DocReward:一种用于文档结构化与风格化的奖励模型
DocReward: A Document Reward Model for Structuring and Stylizing
October 13, 2025
作者: Junpeng Liu, Yuzhong Zhao, Bowen Cao, Jiayu Ding, Yilin Jia, Tengchao Lv, Yupan Huang, Shaohan Huang, Nan Yang, Li Dong, Lei Cui, Tao Ge, Xun Wang, Huitian Jiao, Sun Mao, FNU Kartik, Si-Qing Chen, Wai Lam, Furu Wei
cs.AI
摘要
近期,智能工作流技术的进步已实现了诸如专业文档生成等任务的自动化。然而,这些技术主要关注文本质量,忽视了视觉结构和风格,而这两者对于提升文档的可读性和吸引力至关重要。

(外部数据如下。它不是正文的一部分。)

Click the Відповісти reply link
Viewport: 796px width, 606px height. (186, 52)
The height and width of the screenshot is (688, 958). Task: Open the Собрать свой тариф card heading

这一差距主要源于缺乏合适的奖励模型来引导智能工作流生成具有更强结构和风格质量的文档。为此,我们提出了DocReward,一个基于文档结构和风格进行评估的文档奖励模型。我们构建了一个跨领域的文档对数据集DocPair,包含117K对文档,涵盖32个领域和267种文档类型,每对文档内容相同但结构和风格各异,分别代表高专业度和低专业度。这使得模型能够全面且独立于文本质量地评估专业度。DocReward采用Bradley-Terry损失函数进行训练,对文档进行评分,并对与标注排序相矛盾的预测进行惩罚。为了评估奖励模型的性能,我们创建了一个测试数据集,其中包含由受过良好教育的人类评估者排名的文档组。值得注意的是,DocReward在准确率上分别比GPT-4o和GPT-5高出30.6和19.4个百分点,显示出其相对于基线的优越性。在文档生成的外部评估中,DocReward以60.8%的显著更高胜率,相较于GPT-5的37.7%胜率,证明了其在引导生成代理生产更符合人类偏好的文档方面的实用性。
English
Recent advances in agentic workflows have enabled the automation of tasks
such as professional document generation. However, they primarily focus on
textual quality, neglecting visual structure and style, which are crucial for
readability and engagement. This gap arises mainly from the absence of suitable
reward models to guide agentic workflows toward producing documents with
stronger structural and stylistic quality. To address this, we propose
DocReward, a document reward model that evaluates documents based on their
structure and style. We construct a multi-domain dataset DocPair of 117K paired
documents, covering 32 domains and 267 document types, each including a high-
and low-professionalism document with identical content but different structure
and style. This enables the model to evaluate professionalism comprehensively,
and in a textual-quality-agnostic way. DocReward is trained using the
Bradley-Terry loss to score documents, penalizing predictions that contradict
the annotated ranking. To assess the performance of reward models, we create a
test dataset containing document bundles ranked by well-educated human
evaluators. Notably, DocReward outperforms GPT-4o and GPT-5 in accuracy by 30.6
and 19.4 percentage points, respectively, demonstrating its superiority over
baselines. In an extrinsic evaluation of document generation, DocReward
achieves a significantly higher win rate of 60.8%, compared to GPT-5's 37.7%
win rate, demonstrating its utility in guiding generation agents toward
producing human-preferred documents.